# Start of ARTICLE

We sincerely thank you for the thoughtful review and constructive suggestions. Below we provide detailed responses to each concern raised. The additional experiments will be included in the revision.

Q1: Downstream performance and capability of expanding the training samples

Thank you for this valuable suggestion. We have provided experimental results for 3D object detection task in the supplementary materials. We evaluate the effectiveness of our generated data on the BEVFusion framework for 3D object detection. Our approach yields consistent improvements across all settings, increasing the mAP from 66.87% to 67.78% and NDS from 69.65% to 71.13%. Notably, joint generation of both camera and LiDAR modalities achieves the highest gains (+0.91% mAP / +1.48% NDS), demonstrating the complementary benefits of multi-modal generation. These results validate the utility of high-quality synthetic data in enhancing downstream perception tasks, especially in data-scarce or long-tail scenarios.

We primarily adopt the following two approaches for expanding training samples:

1. Style transfer was implemented based on existing scene layouts to enhance the model's adaptability to diverse meteorological conditions (e.g., changing from sunny to rainy weather);

2. Editing and generalising for specific scene distributions. This aspect is primarily validated on private dataset. For instance, if night-time cone detection metrics are low, we add various cones to the BEV layout and control the scene generation to be night-time; ultimately, the mAP metric improved from 16.47% to 17.26% on the private dataset.

# End of ARTICLE

### WRITTEN TASKS:
A) Translate this sentence from the review response into Spanish: "Our approach yields consistent improvements across all settings, increasing the mAP from 66.87% to 67.78% and NDS from 69.65% to 71.13%."
B) According to the review response, how did the mAP metric change on the private dataset after cones were added to the BEV layout and night-time scenes were generated?

# Start of EXTRACTED INFORMATION

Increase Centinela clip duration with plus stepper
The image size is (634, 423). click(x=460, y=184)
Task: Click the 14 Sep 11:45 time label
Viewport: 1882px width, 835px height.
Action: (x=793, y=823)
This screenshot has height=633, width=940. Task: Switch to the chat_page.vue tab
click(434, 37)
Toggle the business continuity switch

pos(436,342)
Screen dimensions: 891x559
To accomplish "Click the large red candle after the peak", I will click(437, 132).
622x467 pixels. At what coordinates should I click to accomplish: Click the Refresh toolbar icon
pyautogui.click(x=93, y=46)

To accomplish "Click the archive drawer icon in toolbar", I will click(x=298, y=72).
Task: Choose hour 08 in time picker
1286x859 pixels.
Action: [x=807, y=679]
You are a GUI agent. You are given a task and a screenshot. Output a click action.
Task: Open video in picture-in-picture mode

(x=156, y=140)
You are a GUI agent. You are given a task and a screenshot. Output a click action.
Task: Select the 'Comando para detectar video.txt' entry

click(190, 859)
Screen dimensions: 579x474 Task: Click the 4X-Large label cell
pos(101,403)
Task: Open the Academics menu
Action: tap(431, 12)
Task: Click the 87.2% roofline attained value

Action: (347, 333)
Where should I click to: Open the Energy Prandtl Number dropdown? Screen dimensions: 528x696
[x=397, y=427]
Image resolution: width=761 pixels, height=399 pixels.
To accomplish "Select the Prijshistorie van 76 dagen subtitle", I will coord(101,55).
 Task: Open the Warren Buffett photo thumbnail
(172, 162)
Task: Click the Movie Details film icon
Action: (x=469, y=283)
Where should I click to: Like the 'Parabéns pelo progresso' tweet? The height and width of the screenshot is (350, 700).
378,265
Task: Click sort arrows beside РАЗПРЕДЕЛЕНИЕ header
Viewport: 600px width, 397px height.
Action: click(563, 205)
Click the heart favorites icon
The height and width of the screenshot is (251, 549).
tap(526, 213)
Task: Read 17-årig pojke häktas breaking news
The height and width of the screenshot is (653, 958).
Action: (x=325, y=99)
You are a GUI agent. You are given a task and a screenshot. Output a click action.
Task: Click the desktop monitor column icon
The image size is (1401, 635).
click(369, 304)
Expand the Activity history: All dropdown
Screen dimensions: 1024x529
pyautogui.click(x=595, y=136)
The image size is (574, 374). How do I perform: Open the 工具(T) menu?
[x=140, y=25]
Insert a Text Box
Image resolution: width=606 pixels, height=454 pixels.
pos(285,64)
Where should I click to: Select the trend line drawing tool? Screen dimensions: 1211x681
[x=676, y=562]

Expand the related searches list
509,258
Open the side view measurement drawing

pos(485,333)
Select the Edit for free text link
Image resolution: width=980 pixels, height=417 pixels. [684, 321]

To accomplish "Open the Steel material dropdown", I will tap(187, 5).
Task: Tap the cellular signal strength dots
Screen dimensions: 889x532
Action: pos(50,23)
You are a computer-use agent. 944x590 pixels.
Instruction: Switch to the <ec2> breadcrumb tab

# End of EXTRACTED INFORMATION

### RESPONSES TO THE TASKS:
A) Nuestro enfoque produce mejoras consistentes en todas las configuraciones, aumentando el mAP de 66,87 % a 67,78 % y el NDS de 69,65 % a 71,13 %.

B) It improved from 16.47% to 17.26%.